Advice/creative Solutions for Terrible Threes

Updated on January 14, 2008
A.M. asks from Des Moines, IA
7 answers

My daughter is weeks away from being four, but lately she has been acting like a one year old. A little background info. She was always a laid back kid, never really threw any full blown tantrums. During what should have been the terrible two's (and most of her three's), I felt really blessed because she really didn't act out. She is really polite (uses please and thank you) and can be a very considerate kid. Now, she has been throwing tantrums when she doesn't get her way. When I ask her to do something (like pick up her room) she tells me its too hard and she can't and gets sassy. I then give her a choice/consequence (ex. if you can't pick up, then I will take away the toys). You would think I just cut off her right arm!!! She can go from crying hysterically over something, then laughing in a matter or minutes. And, she is getting really bossy/talking back on occaision.
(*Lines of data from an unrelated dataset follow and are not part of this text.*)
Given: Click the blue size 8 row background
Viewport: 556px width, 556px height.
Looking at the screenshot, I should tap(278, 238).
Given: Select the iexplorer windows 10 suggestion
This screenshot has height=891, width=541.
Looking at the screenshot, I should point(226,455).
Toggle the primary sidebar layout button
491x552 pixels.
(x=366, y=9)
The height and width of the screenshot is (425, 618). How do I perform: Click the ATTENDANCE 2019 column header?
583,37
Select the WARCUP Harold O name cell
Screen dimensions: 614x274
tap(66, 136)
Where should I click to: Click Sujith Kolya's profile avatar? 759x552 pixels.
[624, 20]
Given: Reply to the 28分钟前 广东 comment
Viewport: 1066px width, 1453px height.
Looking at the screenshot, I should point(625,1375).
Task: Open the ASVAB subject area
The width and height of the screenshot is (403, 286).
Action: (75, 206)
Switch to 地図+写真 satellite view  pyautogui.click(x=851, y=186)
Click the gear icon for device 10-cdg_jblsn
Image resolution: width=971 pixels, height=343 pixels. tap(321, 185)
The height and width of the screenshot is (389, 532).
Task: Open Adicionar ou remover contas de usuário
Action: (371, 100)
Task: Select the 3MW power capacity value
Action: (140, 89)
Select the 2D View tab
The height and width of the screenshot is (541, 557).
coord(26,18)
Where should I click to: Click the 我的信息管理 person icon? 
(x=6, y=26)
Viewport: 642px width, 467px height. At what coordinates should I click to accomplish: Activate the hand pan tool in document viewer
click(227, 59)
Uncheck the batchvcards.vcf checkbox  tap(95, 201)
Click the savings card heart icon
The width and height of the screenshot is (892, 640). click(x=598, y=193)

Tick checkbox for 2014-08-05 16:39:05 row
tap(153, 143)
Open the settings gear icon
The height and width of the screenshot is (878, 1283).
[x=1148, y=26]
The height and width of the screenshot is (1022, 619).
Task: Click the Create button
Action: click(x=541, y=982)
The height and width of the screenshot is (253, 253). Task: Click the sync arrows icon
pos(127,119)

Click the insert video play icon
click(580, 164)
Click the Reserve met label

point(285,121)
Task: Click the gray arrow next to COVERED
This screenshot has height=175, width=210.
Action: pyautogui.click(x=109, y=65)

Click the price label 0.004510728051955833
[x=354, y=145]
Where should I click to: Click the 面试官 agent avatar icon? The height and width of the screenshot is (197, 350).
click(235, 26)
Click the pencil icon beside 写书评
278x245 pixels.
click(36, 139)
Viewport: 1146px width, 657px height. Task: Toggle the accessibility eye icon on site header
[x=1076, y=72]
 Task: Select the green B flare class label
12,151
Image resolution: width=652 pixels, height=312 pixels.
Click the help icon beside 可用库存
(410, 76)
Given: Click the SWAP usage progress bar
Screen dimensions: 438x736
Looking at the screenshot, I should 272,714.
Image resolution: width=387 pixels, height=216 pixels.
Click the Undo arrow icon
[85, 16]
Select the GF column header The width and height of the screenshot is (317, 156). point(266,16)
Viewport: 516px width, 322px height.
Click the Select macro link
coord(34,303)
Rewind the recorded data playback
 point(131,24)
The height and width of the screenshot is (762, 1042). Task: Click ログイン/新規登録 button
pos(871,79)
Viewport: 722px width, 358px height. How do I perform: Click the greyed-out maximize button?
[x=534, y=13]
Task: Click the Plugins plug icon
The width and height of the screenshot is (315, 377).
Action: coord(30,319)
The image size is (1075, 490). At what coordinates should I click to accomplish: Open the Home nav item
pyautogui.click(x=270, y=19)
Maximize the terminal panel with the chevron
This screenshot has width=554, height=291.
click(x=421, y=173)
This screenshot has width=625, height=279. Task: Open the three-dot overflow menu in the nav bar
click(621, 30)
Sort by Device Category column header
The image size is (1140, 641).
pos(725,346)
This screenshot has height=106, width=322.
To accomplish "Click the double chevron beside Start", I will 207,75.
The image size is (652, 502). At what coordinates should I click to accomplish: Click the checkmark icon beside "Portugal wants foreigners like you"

By far, this has been the most frusterating stage for me. I just want my sweet little girl back and don't want her to be known as the bossy kid that doesn't listen. I thought that once the two's and three's passed I was home free. I use creative approaches to correction and if all else fails she gets a swat and sent to her room. I was brought up knowing that my parents were the boss and what they said went. I want that respect from my daughter too. Any advice would be appreciated. Thanks!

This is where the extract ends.